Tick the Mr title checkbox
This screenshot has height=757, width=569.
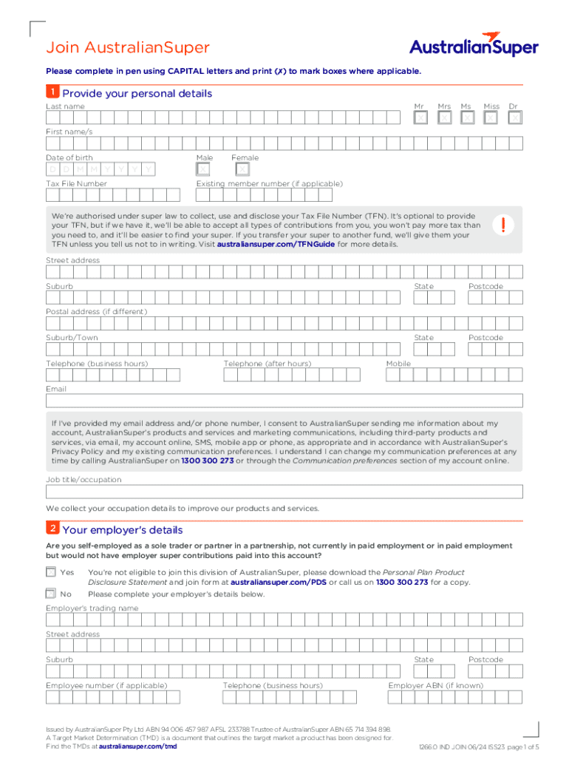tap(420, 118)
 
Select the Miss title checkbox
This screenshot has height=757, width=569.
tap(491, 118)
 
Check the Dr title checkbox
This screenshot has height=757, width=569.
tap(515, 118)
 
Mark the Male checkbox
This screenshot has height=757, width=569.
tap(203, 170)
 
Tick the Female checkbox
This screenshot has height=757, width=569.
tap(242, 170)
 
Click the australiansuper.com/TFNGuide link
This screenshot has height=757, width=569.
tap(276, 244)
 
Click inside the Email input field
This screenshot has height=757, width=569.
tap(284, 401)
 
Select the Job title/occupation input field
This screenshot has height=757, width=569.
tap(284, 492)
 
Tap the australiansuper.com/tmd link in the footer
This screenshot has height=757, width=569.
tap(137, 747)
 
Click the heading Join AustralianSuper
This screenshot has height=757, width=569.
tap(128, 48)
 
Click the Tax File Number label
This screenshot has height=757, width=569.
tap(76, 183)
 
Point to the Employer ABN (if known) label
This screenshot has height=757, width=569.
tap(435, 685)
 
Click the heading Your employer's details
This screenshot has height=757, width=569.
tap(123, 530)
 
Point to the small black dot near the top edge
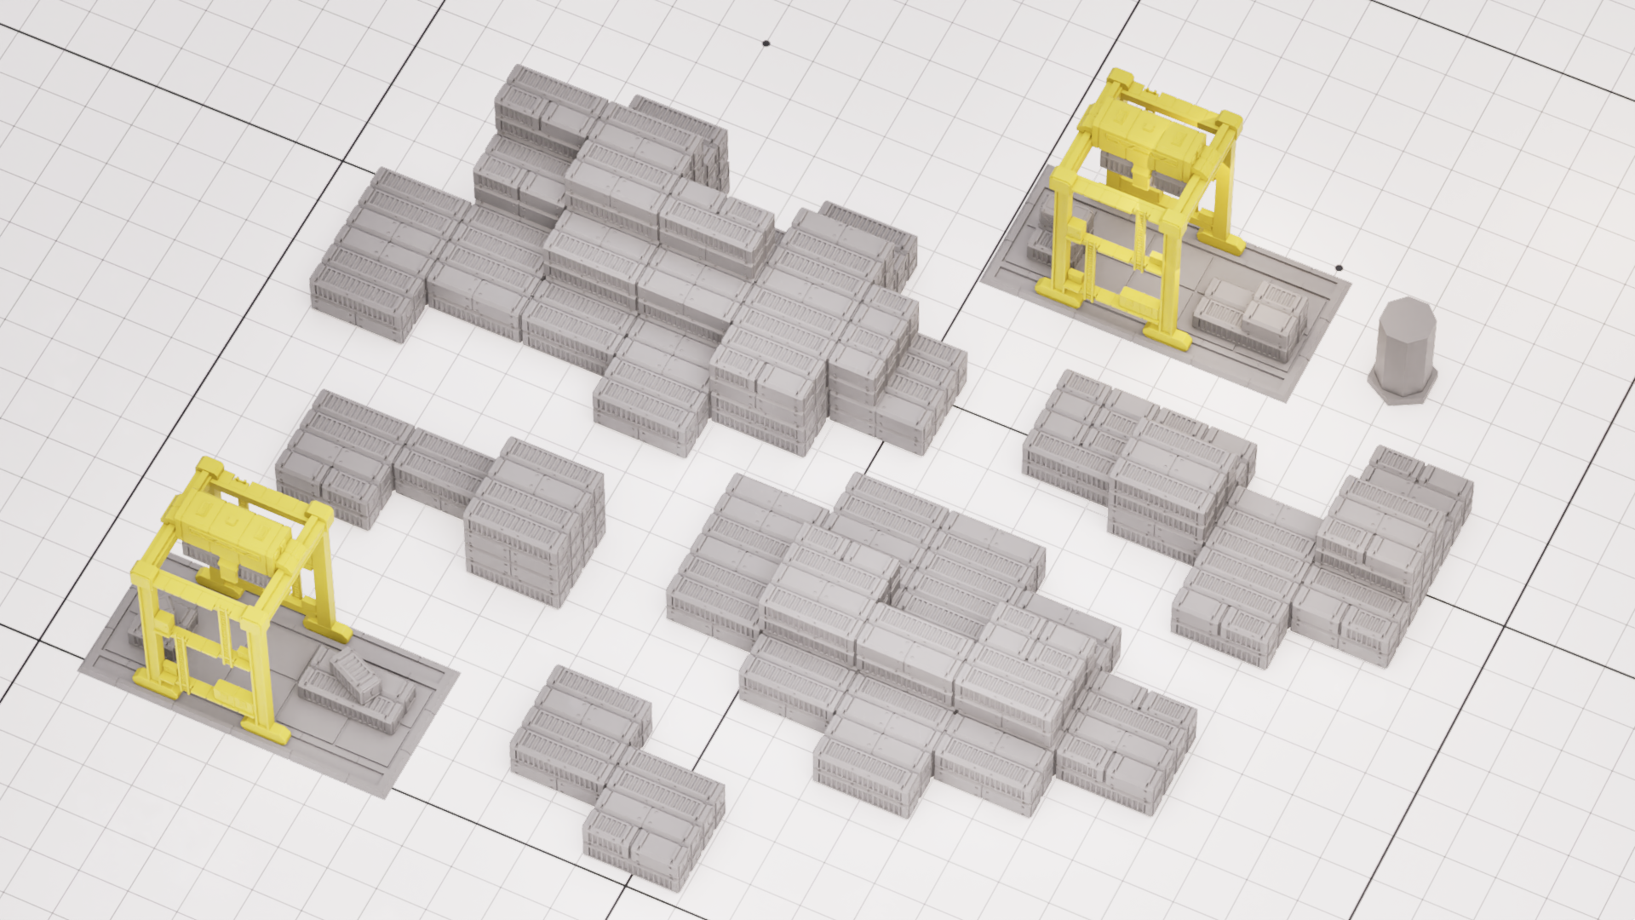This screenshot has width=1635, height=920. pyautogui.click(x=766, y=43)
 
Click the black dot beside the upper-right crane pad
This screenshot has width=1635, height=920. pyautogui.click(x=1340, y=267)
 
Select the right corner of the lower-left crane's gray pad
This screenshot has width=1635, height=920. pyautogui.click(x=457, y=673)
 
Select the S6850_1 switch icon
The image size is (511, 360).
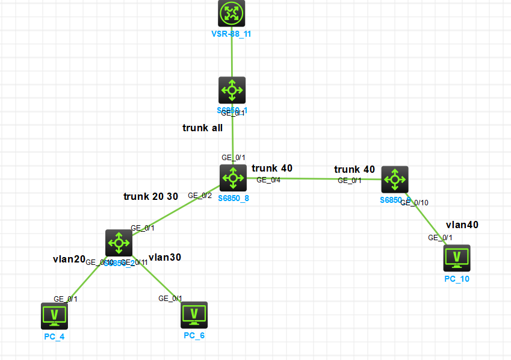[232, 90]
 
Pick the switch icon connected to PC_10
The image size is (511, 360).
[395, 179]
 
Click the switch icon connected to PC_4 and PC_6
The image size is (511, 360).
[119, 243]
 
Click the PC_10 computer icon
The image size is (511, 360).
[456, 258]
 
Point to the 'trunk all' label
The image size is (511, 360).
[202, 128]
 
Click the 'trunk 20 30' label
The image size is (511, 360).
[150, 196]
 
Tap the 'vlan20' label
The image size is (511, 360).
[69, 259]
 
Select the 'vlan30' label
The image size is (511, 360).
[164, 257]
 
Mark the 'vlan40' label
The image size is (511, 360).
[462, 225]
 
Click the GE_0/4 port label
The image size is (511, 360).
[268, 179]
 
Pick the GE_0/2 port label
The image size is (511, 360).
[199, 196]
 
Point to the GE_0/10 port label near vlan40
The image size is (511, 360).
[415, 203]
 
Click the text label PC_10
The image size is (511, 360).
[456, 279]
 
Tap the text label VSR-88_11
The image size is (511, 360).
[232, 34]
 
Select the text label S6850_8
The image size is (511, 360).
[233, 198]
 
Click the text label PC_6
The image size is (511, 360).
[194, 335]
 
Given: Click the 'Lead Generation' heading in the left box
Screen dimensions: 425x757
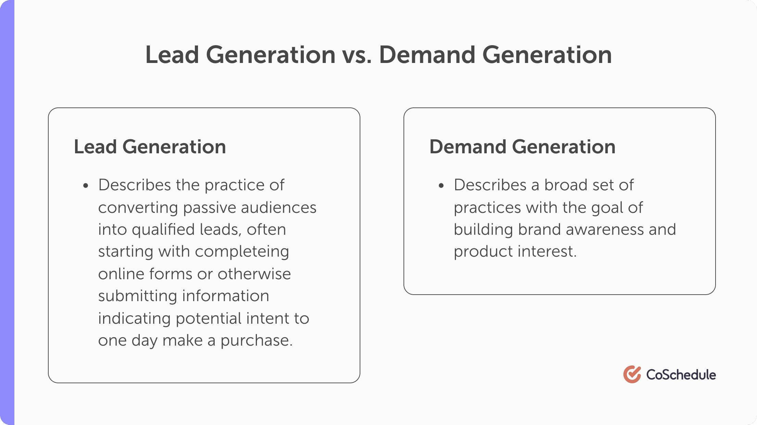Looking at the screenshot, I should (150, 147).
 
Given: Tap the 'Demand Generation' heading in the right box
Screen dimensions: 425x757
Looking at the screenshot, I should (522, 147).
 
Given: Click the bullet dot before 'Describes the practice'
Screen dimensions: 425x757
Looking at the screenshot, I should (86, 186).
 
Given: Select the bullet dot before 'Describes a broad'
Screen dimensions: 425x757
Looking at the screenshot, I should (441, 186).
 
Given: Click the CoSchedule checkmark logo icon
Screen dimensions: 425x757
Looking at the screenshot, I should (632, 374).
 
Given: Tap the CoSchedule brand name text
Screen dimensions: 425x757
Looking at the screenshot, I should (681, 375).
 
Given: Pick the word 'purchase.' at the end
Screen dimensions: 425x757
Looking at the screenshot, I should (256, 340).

* * *

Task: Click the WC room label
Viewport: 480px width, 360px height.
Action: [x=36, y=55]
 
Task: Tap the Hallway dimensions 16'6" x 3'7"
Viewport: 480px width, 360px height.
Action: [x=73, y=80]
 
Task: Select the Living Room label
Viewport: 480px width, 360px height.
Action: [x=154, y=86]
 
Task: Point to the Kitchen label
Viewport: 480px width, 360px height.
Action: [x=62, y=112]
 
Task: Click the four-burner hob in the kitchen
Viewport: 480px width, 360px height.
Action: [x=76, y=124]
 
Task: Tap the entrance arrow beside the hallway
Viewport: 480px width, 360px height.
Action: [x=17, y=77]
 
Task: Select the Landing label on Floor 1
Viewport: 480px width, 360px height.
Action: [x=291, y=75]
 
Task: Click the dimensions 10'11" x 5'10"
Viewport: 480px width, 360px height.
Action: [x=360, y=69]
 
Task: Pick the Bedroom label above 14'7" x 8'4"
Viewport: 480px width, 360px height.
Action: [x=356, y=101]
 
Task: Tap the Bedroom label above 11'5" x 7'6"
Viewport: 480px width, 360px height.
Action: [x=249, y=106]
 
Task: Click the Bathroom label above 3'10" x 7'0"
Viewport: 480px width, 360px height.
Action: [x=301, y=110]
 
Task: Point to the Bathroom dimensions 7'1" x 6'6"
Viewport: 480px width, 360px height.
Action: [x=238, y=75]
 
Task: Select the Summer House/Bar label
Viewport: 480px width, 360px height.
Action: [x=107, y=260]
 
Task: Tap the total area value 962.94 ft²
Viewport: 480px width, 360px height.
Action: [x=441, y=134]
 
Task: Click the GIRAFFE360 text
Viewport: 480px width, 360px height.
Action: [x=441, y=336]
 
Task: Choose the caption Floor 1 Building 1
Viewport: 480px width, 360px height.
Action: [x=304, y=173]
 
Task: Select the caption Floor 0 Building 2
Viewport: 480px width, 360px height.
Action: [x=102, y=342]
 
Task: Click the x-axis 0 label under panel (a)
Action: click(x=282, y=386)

--

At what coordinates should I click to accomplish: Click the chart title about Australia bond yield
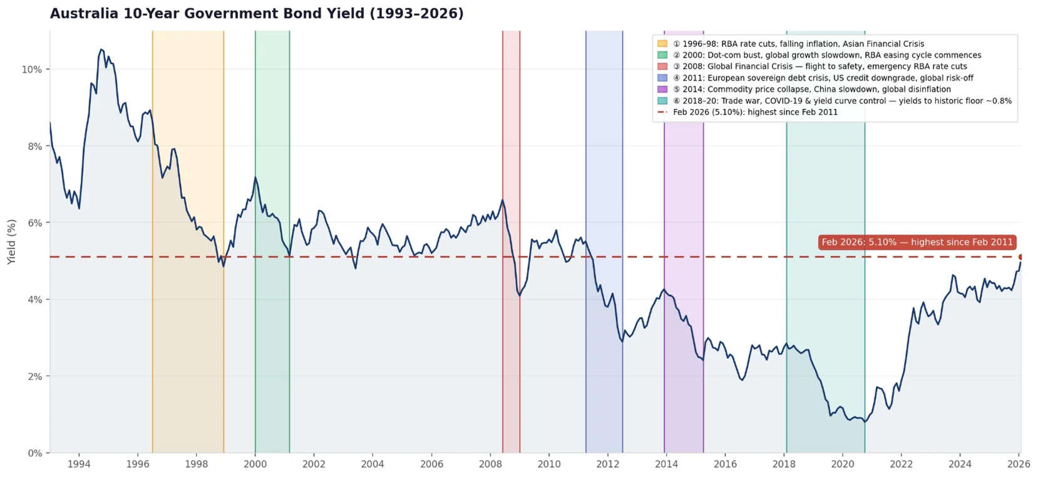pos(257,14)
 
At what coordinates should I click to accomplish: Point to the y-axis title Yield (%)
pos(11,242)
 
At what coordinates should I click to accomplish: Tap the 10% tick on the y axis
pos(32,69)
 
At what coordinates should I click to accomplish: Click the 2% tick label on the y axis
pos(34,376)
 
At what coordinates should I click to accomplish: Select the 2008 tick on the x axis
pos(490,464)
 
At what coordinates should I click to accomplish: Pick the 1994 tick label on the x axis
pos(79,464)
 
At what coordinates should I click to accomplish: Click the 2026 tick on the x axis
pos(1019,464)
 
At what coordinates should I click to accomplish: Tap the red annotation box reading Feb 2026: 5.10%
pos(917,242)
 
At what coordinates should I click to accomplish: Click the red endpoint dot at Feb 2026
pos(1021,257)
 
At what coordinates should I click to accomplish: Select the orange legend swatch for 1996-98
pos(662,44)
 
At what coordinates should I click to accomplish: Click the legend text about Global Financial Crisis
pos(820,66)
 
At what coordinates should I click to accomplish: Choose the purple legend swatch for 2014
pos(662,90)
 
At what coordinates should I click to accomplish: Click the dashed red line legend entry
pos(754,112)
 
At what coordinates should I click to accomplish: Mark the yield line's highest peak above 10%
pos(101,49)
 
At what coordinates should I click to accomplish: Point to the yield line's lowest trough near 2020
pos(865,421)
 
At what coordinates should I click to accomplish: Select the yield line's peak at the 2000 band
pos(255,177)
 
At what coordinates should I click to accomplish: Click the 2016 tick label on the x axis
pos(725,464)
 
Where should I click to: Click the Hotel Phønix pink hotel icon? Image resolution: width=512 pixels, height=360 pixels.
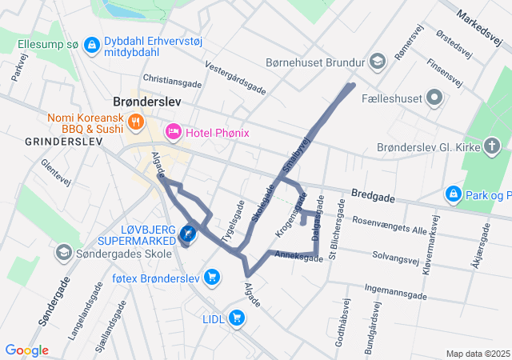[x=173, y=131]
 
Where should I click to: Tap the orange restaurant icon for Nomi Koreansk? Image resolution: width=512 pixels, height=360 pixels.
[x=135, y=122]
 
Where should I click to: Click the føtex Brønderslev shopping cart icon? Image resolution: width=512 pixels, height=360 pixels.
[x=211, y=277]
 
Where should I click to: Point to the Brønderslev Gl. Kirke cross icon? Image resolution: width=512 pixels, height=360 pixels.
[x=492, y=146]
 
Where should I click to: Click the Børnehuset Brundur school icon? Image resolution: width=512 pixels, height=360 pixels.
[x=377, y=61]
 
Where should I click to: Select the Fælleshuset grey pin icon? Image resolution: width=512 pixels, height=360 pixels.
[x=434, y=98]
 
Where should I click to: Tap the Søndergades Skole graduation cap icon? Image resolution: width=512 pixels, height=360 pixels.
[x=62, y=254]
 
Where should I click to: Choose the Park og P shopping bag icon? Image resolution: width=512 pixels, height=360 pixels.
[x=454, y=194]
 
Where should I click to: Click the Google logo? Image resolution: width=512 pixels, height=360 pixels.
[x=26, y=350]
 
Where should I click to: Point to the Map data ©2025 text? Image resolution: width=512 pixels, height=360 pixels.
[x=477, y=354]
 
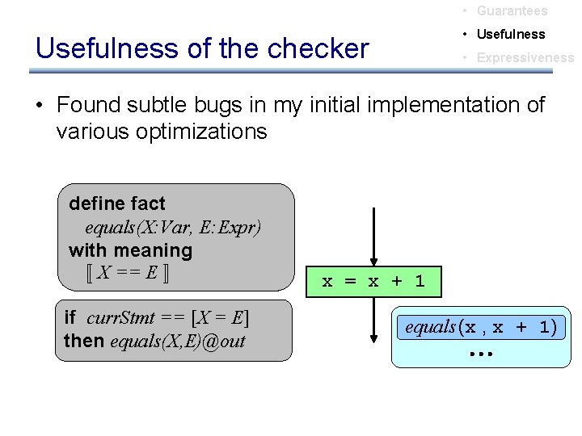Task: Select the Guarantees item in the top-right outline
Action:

What you have to do
Change the part that opens with the line containing "Task: Choose the caption Floor 1 Building 1" and closes with the line containing "Action: click(x=282, y=386)", putting "heading" in place of "caption" and leaving everything else as it is.

Solution to the exercise
Task: Choose the heading Floor 1 Building 1
Viewport: 480px width, 360px height.
Action: [x=304, y=173]
 
Task: Select the heading Floor 0 Building 2
Viewport: 480px width, 360px height.
Action: [x=102, y=342]
 
Task: Click the x-axis 0 label under panel (a)
Action: click(x=282, y=386)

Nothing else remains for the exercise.